On a simple level one might assume good lung function is needed for an optimal immune ratio. Poor lung function could either have no effect, decrease the ratio, or increase the ratio. Life is not simple though. Xie1 et al recently studied ~80 patients, half with no sleep apnea and half with, both males and females. Those with sleep apnea had slightly higher ratios of ~2.1 vs ~1.4 in the control group. Moreover, there was a correlation between ratio and the lowest O2 saturation suggesting the severity of apnea was driving the ratio higher. Other studies have suggested CPAP will normalize this to some degree.
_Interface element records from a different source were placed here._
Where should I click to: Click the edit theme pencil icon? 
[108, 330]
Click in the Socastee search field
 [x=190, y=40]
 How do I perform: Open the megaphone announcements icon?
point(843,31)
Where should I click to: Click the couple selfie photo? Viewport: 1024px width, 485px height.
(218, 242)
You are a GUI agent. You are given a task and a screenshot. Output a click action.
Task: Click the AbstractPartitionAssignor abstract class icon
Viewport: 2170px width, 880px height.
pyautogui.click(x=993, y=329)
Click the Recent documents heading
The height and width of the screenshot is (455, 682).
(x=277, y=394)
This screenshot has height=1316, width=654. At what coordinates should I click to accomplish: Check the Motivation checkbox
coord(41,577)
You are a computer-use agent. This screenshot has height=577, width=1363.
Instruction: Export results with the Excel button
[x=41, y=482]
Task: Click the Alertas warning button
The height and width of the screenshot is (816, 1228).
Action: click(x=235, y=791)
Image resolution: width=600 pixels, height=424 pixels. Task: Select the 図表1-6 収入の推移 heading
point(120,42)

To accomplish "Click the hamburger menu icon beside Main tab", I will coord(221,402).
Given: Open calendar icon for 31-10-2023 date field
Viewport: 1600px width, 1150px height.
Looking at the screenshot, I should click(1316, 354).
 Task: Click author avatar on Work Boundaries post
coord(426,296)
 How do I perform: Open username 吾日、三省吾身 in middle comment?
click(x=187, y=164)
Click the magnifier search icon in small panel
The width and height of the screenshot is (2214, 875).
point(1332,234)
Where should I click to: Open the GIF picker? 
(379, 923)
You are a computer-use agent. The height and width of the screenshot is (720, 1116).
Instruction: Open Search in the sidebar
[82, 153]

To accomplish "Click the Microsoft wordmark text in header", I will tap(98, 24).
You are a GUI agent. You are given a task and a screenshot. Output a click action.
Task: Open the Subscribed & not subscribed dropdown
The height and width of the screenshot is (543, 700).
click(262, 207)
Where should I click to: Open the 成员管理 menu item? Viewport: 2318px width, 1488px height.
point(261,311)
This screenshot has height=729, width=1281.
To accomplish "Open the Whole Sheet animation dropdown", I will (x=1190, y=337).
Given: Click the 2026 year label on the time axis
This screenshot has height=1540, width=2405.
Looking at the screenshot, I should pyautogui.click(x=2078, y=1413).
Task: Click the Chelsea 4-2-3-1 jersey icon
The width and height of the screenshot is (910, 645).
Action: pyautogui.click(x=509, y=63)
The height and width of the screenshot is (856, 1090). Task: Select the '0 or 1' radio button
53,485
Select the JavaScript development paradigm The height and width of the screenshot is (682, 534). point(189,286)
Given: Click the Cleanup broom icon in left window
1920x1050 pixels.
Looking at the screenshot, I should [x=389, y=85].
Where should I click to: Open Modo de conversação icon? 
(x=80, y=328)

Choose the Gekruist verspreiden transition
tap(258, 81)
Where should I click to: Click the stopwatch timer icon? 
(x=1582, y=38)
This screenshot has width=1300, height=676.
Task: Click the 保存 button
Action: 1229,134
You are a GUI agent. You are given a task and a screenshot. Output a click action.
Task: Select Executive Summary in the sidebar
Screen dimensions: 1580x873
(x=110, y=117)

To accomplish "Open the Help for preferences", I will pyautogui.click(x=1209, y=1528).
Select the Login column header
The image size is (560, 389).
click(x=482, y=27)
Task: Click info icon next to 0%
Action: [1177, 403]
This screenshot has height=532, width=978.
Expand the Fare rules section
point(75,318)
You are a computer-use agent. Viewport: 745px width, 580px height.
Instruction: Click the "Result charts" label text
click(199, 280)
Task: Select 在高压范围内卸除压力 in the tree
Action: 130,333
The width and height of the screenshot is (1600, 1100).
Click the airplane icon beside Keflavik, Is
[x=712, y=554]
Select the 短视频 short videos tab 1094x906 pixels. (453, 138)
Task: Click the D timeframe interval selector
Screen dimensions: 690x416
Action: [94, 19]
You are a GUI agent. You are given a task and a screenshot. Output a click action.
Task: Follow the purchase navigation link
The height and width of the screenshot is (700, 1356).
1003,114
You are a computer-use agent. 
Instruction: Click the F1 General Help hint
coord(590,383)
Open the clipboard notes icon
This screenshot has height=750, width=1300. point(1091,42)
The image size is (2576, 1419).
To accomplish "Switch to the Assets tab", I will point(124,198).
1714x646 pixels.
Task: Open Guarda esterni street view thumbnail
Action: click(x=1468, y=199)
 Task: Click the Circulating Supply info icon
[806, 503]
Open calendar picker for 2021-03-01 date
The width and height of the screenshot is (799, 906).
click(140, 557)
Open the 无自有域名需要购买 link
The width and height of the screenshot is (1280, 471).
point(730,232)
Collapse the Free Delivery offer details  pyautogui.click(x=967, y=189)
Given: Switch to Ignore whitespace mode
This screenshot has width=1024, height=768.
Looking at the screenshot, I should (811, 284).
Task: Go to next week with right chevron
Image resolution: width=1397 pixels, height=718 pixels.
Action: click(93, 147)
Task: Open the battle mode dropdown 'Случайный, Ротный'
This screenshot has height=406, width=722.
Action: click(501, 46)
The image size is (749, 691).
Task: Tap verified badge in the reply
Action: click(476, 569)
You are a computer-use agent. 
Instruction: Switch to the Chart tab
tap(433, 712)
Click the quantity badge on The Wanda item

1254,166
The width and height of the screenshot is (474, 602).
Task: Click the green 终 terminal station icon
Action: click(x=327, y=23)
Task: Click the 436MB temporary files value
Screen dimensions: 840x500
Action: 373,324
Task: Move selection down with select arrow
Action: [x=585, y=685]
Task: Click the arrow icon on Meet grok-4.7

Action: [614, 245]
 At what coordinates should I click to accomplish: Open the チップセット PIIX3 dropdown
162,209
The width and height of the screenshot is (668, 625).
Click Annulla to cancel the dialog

This is somewhat counterintuitive though as another type of lung pathology emphysema is associated with a lower CD4/CD8 ratio (although active smoking does raise the ratio see blog #16). The best data on CD4/CD8 ratio comes from multiple HIV patient studies where emphysema further lowers an already low CD4/CD8 ratio, but several smaller nonHIV patient cohorts also show a slightly lower CD4/CD8 ratio with emphysematous lung disease, particularly when the cause of the emphysema is not smoking but alpha-1-antitrypsin deficiency2. Why would the ratio go up with one type of lung pathology/ inadequate oxygenation while the opposite direction in different poor oxygenation state? All sorts of possibilities exist including that there is an accumulation of CD4s in emphysematous lungs that doesn’t occur with sleep apnea, that the sleep apnea changes are more circadian and therefore alter the immune system in a different way, or their episodic nature triggers other factors. It is a mystery like so many things in the immune system and Game of T cells but slowly research data are emerging.
- Xie, H et. Al Differential expression of Immune markers in the patients with obstructive sleep apnea/hypopnea syndrome. European Archives of Oto-Rhino-Laryngology. 2019.
- Gupta J. et Al T lymphocyte subset profile and serum alpha-1-antitrypsin in pathogenesis of chronic obstructive lung disease. Clinical Exp Immunol 2007.